Still, at least it was not the mistake that pollsters usually make. At recent elections, including in 2015, the polls have typically underestimated Conservative support and overestimated Labour’s strength. This time around it was Labour support that was underestimated – and by a bigger margin than ever before.
Ghosts of 2015
Meanwhile, also in contrast to 2015, not every company made the same mistake. One BPC member, Survation, actually slightly underestimated the Conservative lead. It put it at one point, doing so in part because the poll underestimated the Conservative tally by between two and three points.
In addition, US company SurveyMonkey only put the Tory lead at four points (but again slightly underestimated the Conservative share). The same was true of a novel exercise conducted by YouGov, which used big data to forecast the outcome in seats rather than just the countrywide share of the vote.
So, why might the polls have suddenly moved from overestimating Labour to, for the most part if not always, underestimating it?
The past two years have seen the polling companies undertake substantial methodological changes, as they have tried to learn the lessons of 2015. They have focused particularly on estimating demographic differences in turnout more accurately. If a party is relatively strong within a demographic group whose members tend to turn out in low numbers, that party’s vote share can all too easily be overestimated if the poll overestimates the level of turnout in that group.
This became a particular concern in 2015 as Labour grew in popularity among younger people. They are usually less likely to vote, but in 2015 the polls overestimated their likelihood of doing so. To address this problem, some companies have made efforts to recruit less politically engaged people into their samples, while others have used information about the relationship between demographic background and turnout in 2015 in an attempt to model the likely pattern of turnout in 2017.
Still, a question that inevitably arises is whether these and various other changes that were made by the pollsters ended up overcompensating for the mistakes that were apparent in 2015. Perhaps adjusting the data made the projections less, rather than more, reflective of the public mood?

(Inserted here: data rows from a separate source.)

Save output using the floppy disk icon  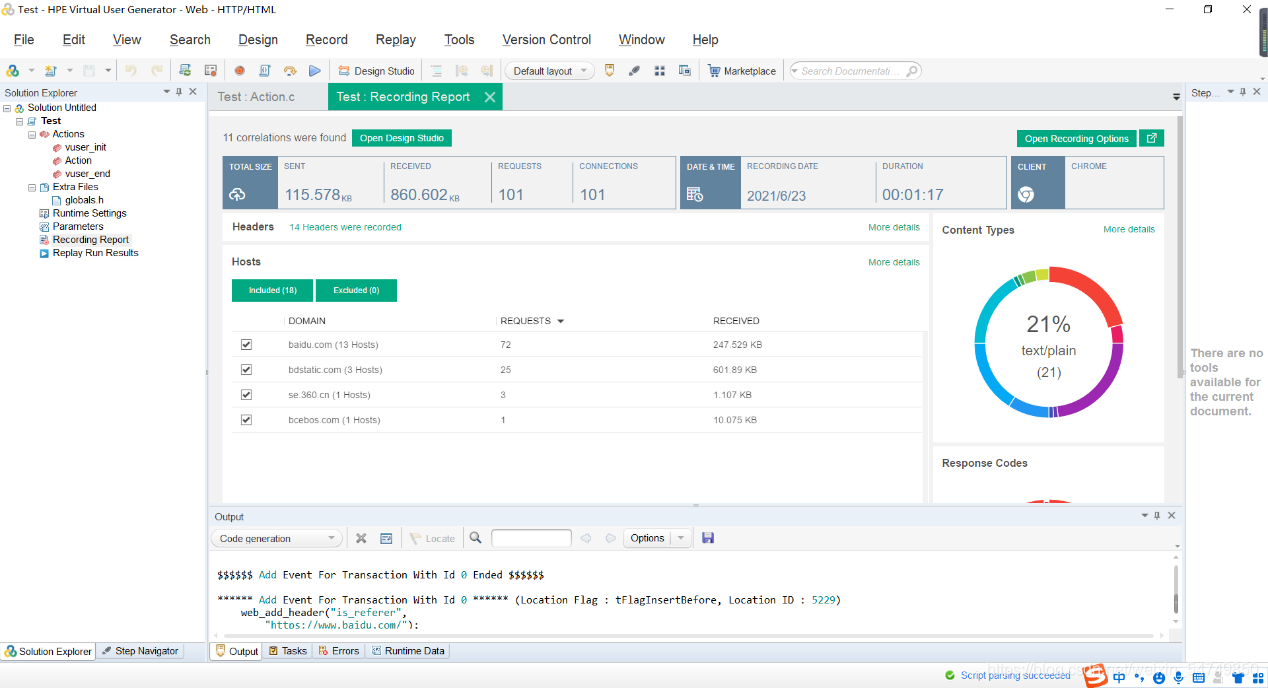coord(708,538)
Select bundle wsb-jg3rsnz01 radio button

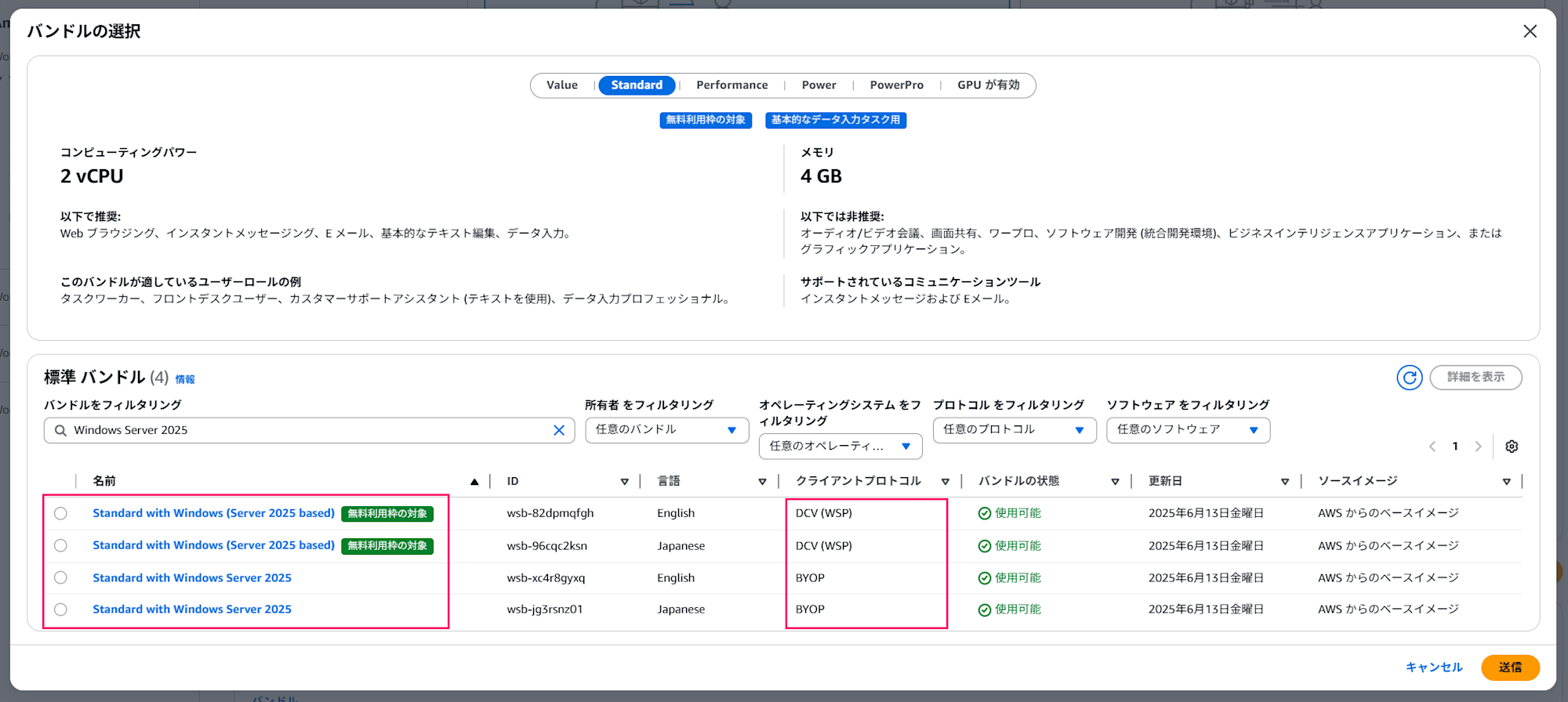click(x=60, y=610)
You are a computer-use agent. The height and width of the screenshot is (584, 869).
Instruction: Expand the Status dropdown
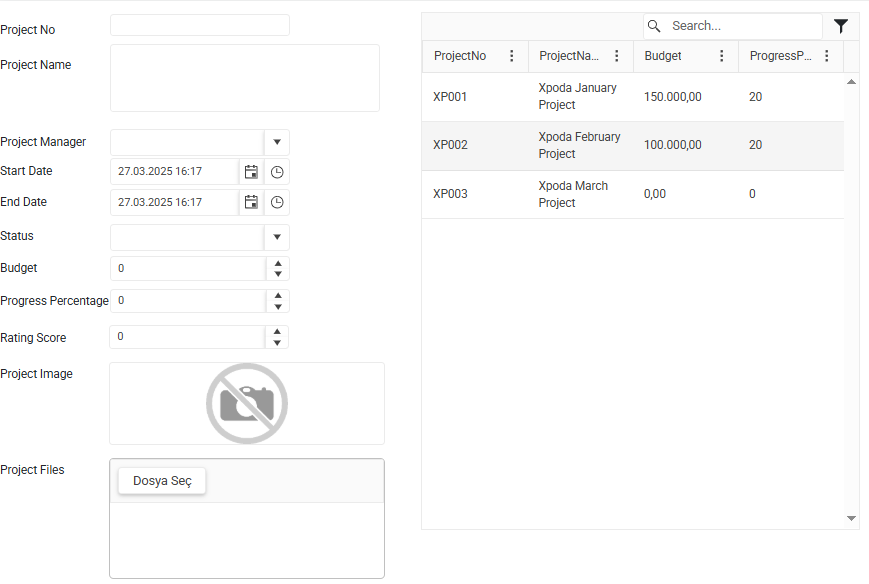pyautogui.click(x=277, y=237)
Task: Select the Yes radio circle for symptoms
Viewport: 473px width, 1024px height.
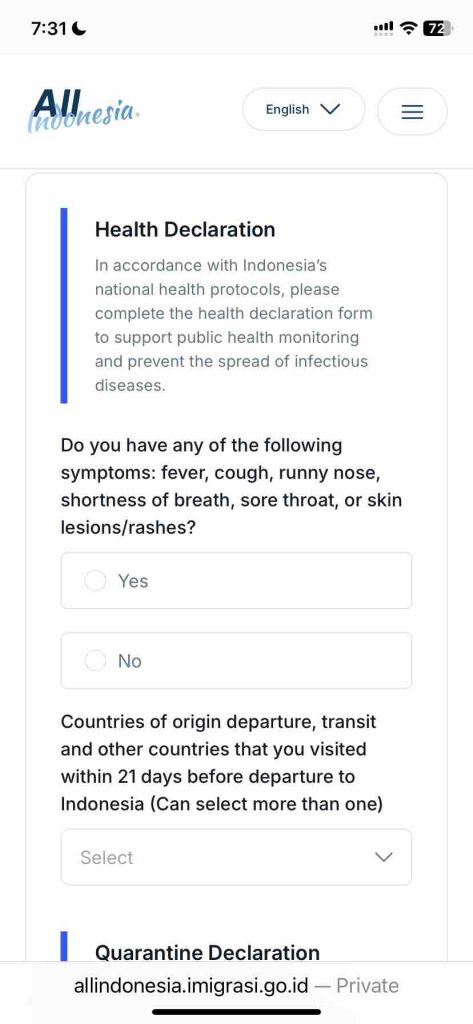Action: point(95,581)
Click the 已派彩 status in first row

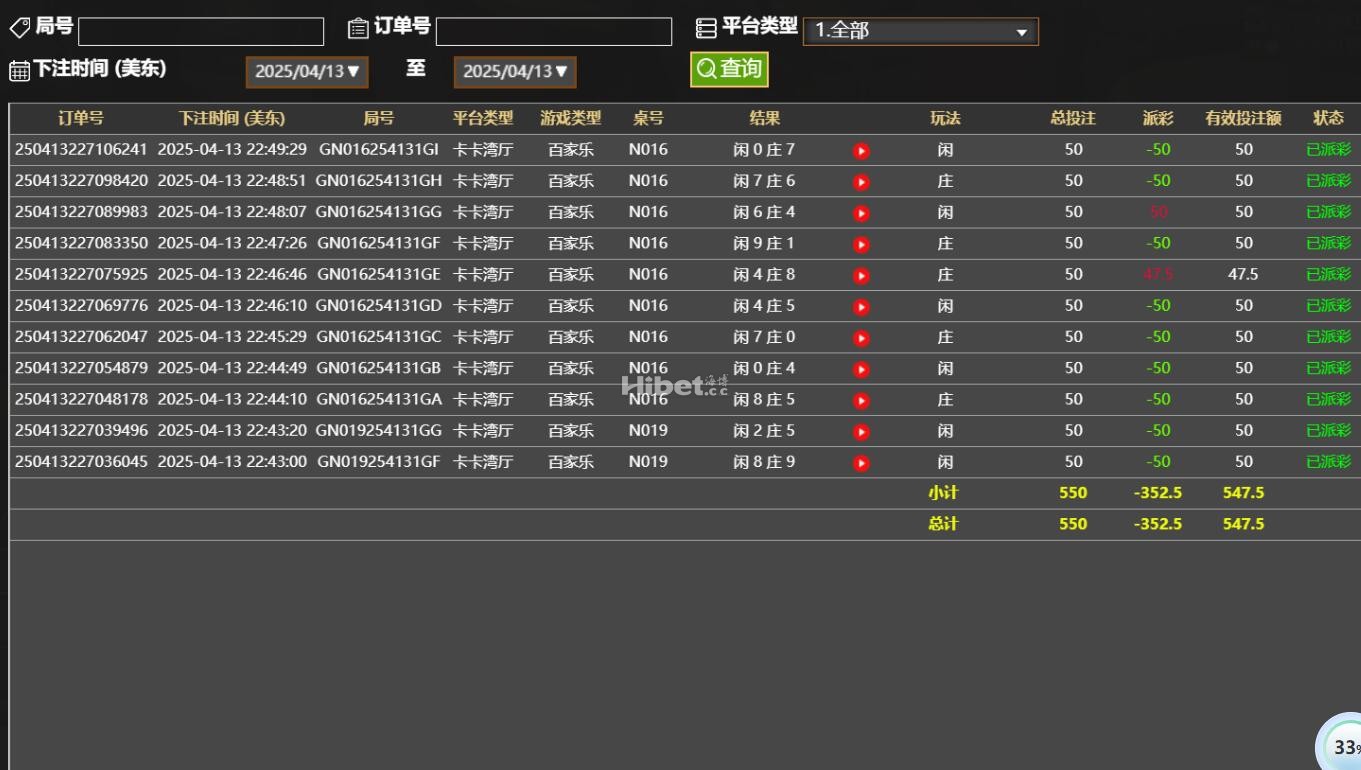click(1328, 150)
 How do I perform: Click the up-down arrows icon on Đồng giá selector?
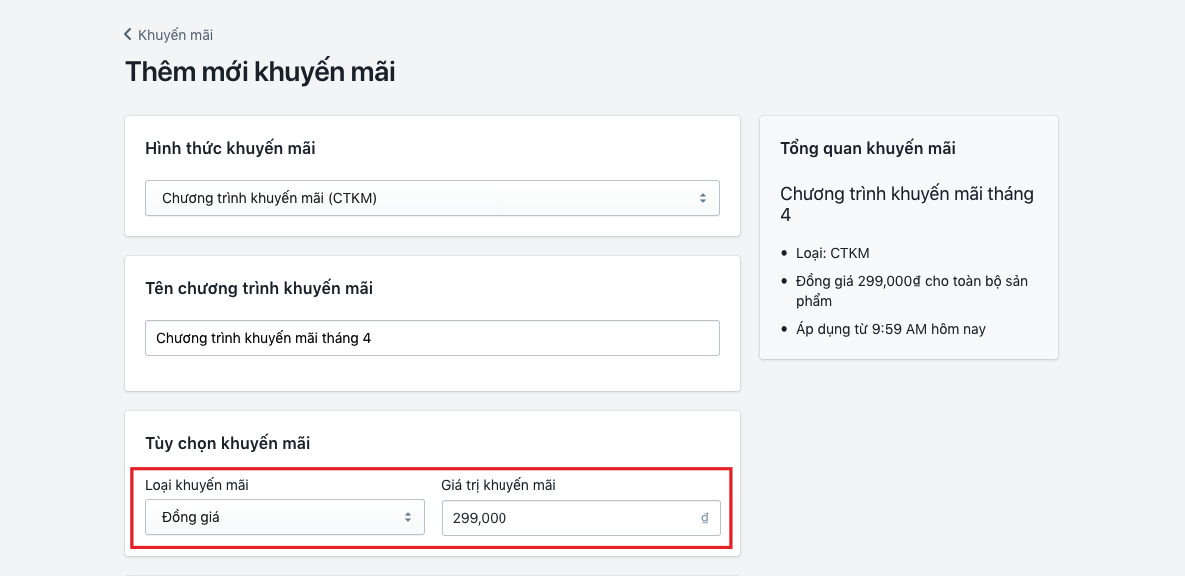pos(410,517)
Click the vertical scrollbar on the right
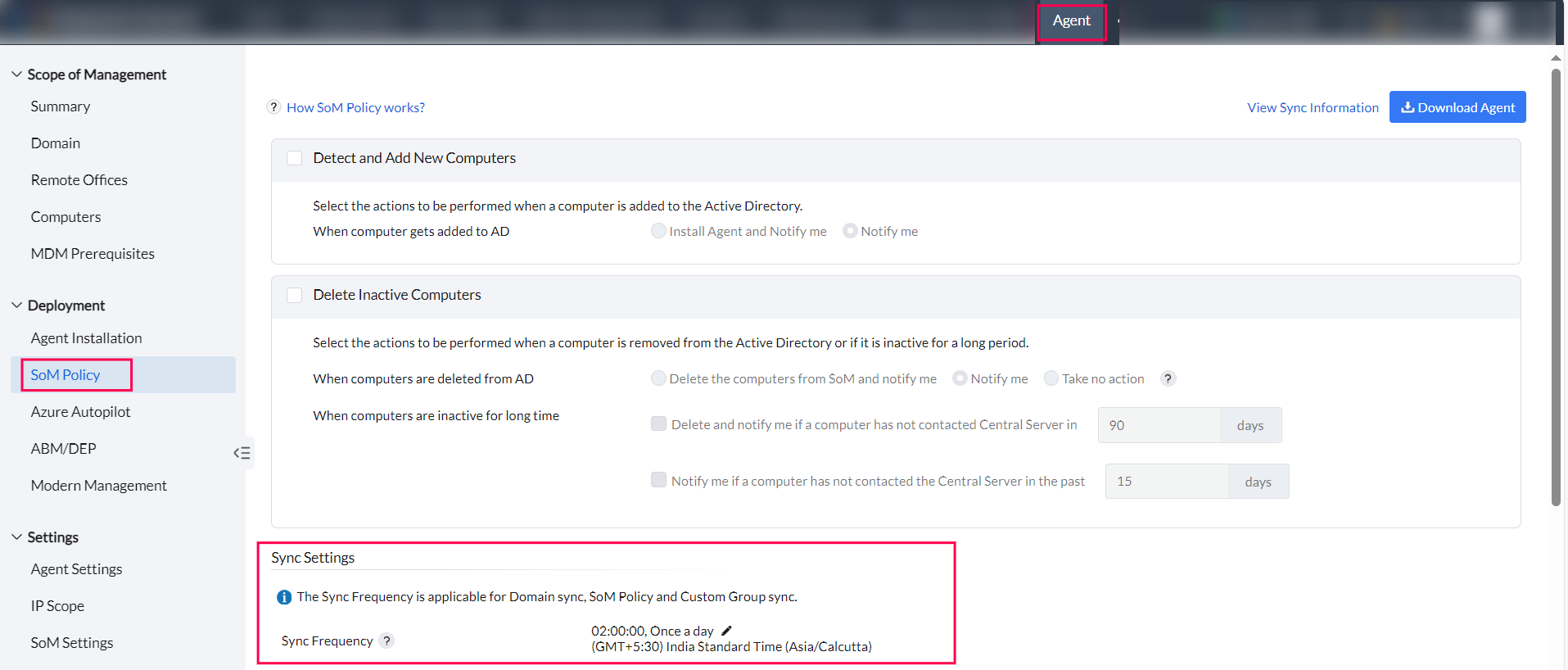This screenshot has width=1568, height=670. click(x=1556, y=287)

One way to assess whether that might be the case is to look at the underlying unweighted numbers in the polls, that is, simply, the total number of people who said they were going to vote Conservative, Labour, Liberal Democrat etc.
One striking feature of the final polls in 2015 was that, on average, across all the companies, these unweighted numbers pointed to exactly the same outcome as the headline figures that were reported after the data had been weighted to look more demographically and politically representative.
It appeared that the principal problem was that the polls had simply interviewed too many Labour voters – an imbalance that the pollsters’ various adjustments failed overall to correct. This is one reason why an independent inquiry into the performance of the polls in 2015 concluded that the principal reason why the polls overestimated Labour’s strength relative to that of the Conservatives was because their underlying samples were biased towards Labour.
An adjustment too far?
A look at the unweighted data in the polls this time around suggests, however, that the underestimation of Labour’s strength was not simply occasioned by poor samples. Looking at the detailed tables produced by the pollsters, it appears that, on average, the total Labour tally in the raw unweighted data was just one point less than that for the Conservatives. In short, the polls’ unweighted data were actually slightly underestimating the Tory lead over Labour (in line with the historical record of the polls), not substantially overestimating it as in the figures that were headlined.
Now, no one would suggest that polling companies should be reporting as their headline figure their raw unweighted data. Polls are often clearly demographically unrepresentative, for example typically containing too few younger people and too few in a working-class occupation. Indeed, in at least one final poll the underlying design oversampled voters living in some parts of Britain and thus could not possibly be regarded as representative without some downweighting of those living in the areas that had been oversampled.
However, the sharp contrast in most polls between the small Tory lead in the unweighted polling data and the lead in the reported headline figure suggests that the companies’ principal problem this time was not that their samples were unrepresentative. Indeed, a number of companies had tried to improve the quality of their samples. Rather, it seems the attempts made to adjust the data often proved to be a step too far.
The British Polling Council has decided not to hold an inquiry into the performance of the polls this year. In the end, at least some polls more or less got it right, and so not all of the industry was in error in the way that it had been in 2015. Instead, each company has been asked to review their work and report on what they think went wrong (and right) with their polls. These reports will be presented at a conference before Christmas. But it looks as though a good place for most companies to start will be with the merits of their various adjustments.